1 million account logins and passwords are stolen every month,says google
Google has delved into the darker parts of the internet as part of a year-long research project analysing how cybercriminals manage to hijack user accounts by obtaining passwords and login codes.
In collaboration with the University of California, Berkeley, Google’s research examined three common ways hackers manage to hijack accounts between March 2016 and March 2017. Of the three, two of them – phishing and keylogging – were used by cybercriminals to steal up to a staggering 250,000 account logins every week, Google found.
That’s around one million account credentials that are potentially stolen every month. Let that sink in.

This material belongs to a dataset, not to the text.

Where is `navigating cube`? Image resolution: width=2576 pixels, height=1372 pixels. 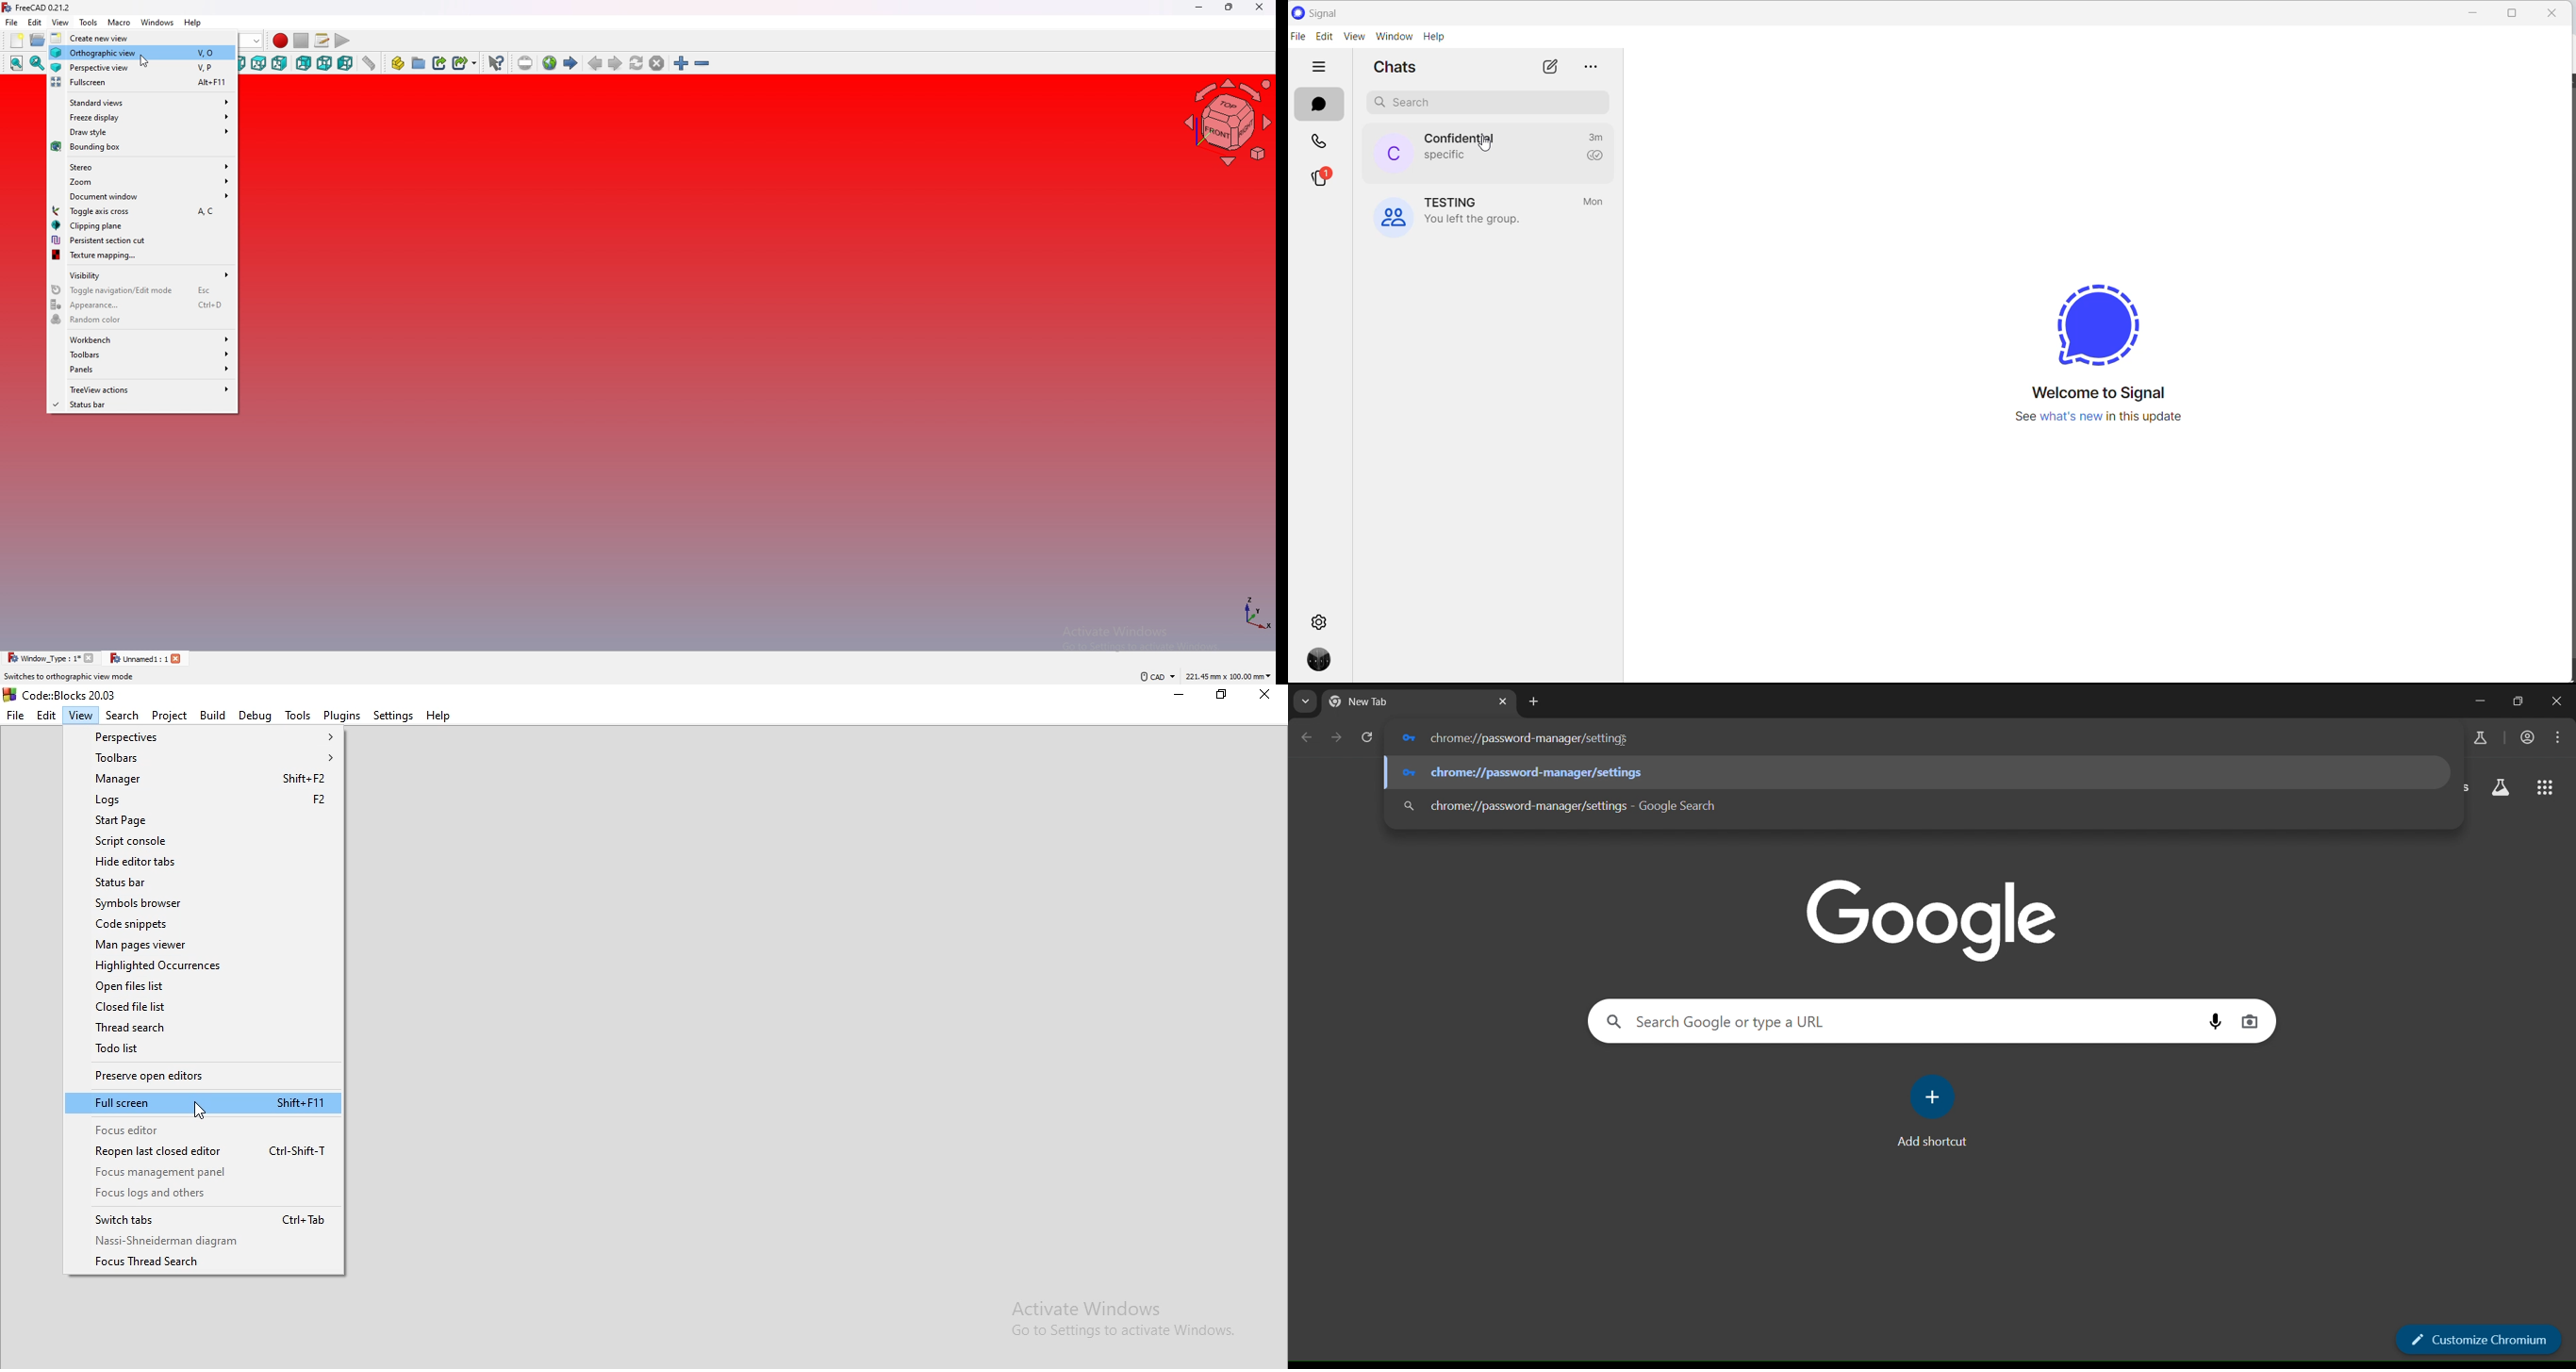
navigating cube is located at coordinates (1227, 123). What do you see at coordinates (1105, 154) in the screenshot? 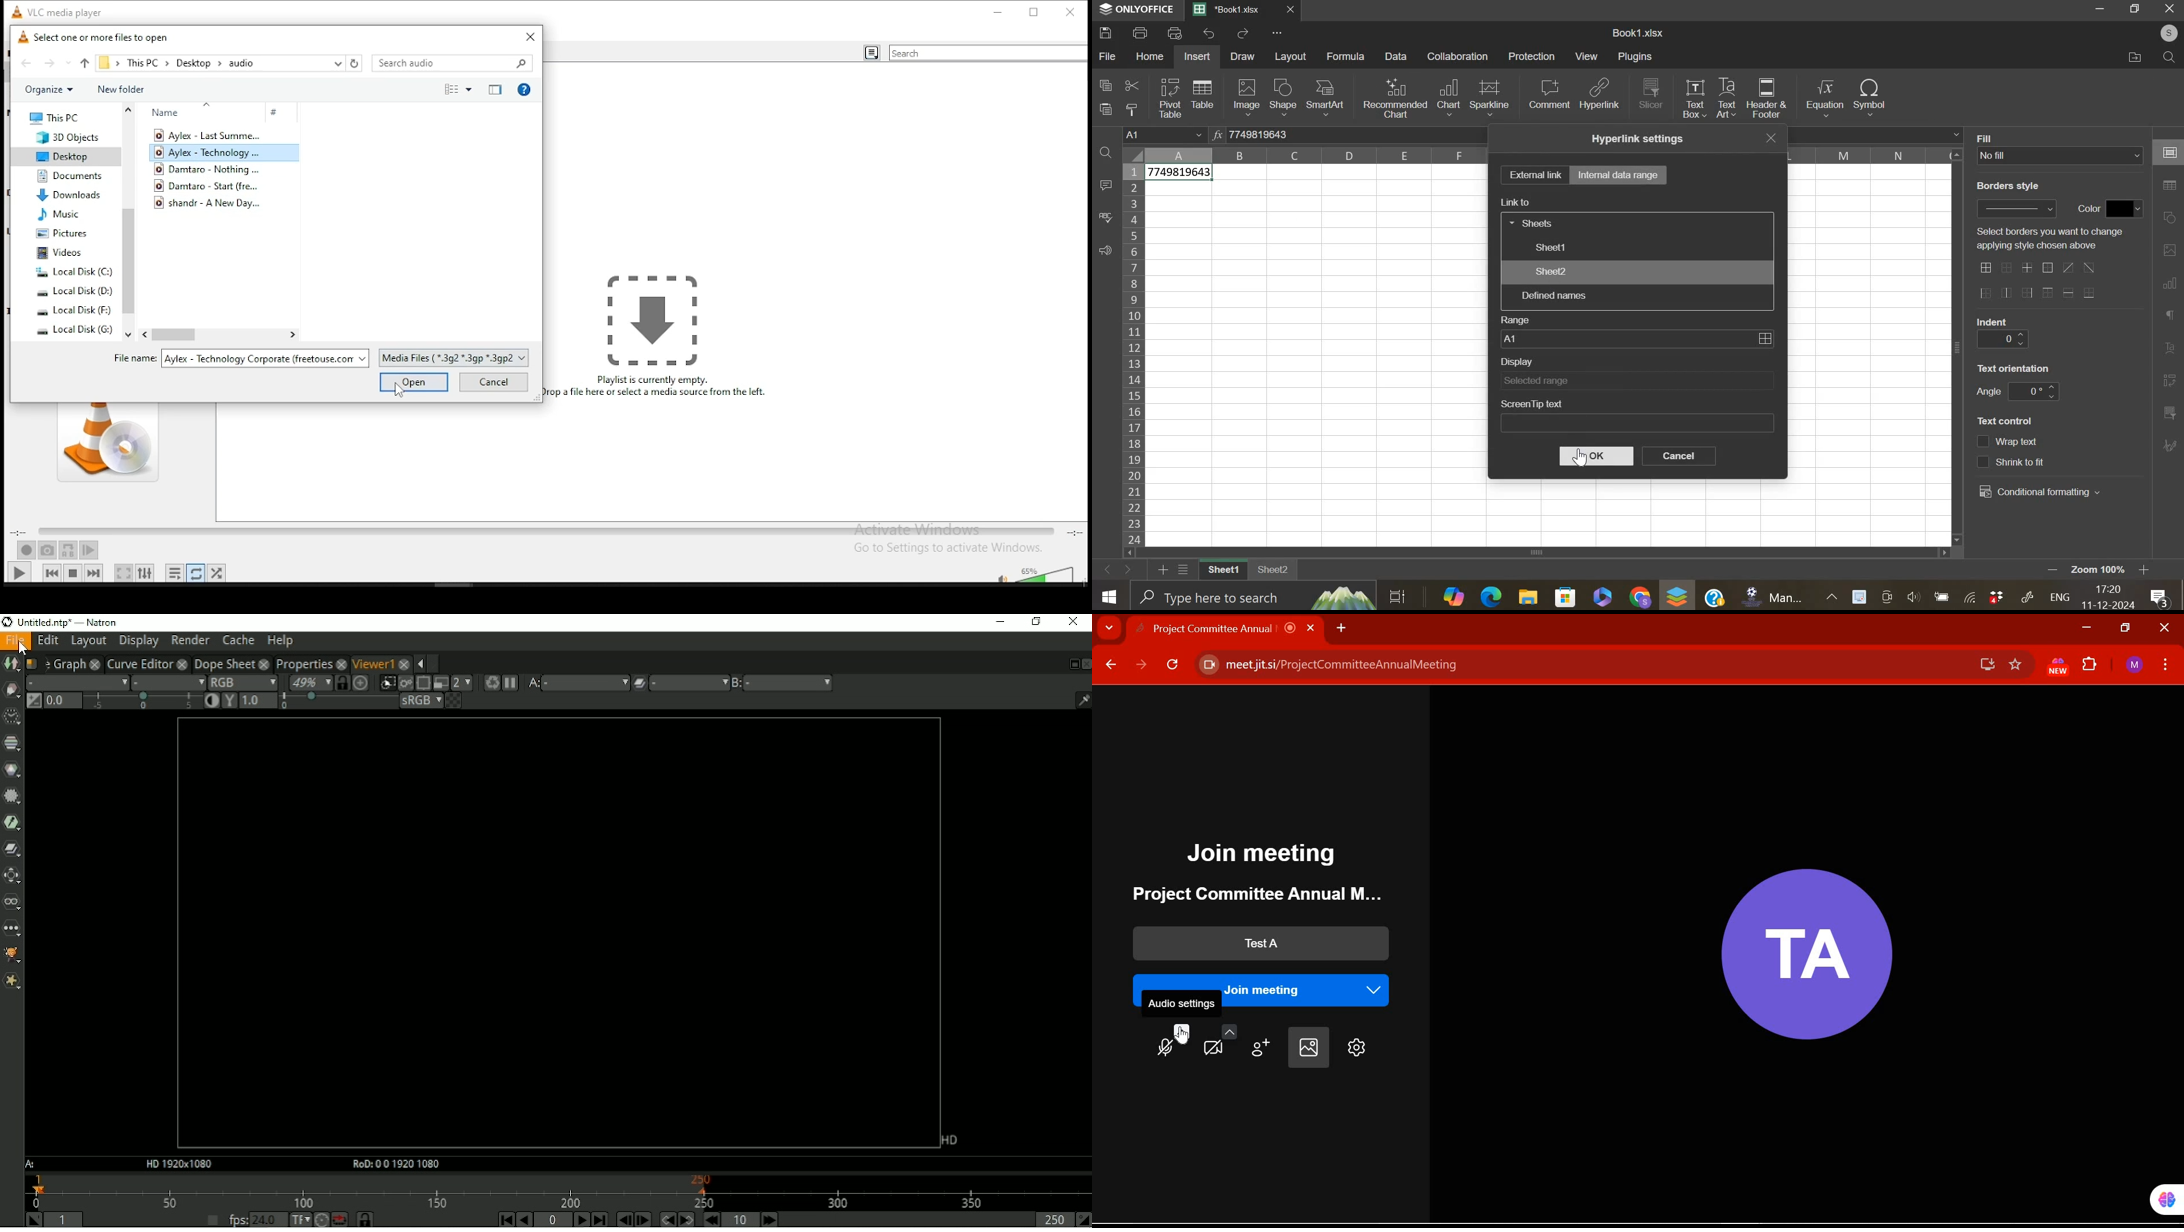
I see `find` at bounding box center [1105, 154].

The largest number of stolen logins that Google found for sale on black markets came from third-party data breaches. This totalled 3.3 billion which sounds like an incredible figure at a glance, but considering the scale of recent breaches from Yahoo, MySpace, Equifax, and LinkedIn, the number isn’t all that surprising.
In terms of risk to users, however, Google says that data breaches fall far behind phishing, where a hacker pretends to be a person or company and directly asks for user data, and keylogging, which is a more direct attack that records users when they’re typing.
This is particularly true for Google accounts, the search giant explains. While data breaches are usually restricted only to passwords – which isn’t enough to bypass Google’s security prevention systems – phishing and keylogging tools often hunt for more personal data.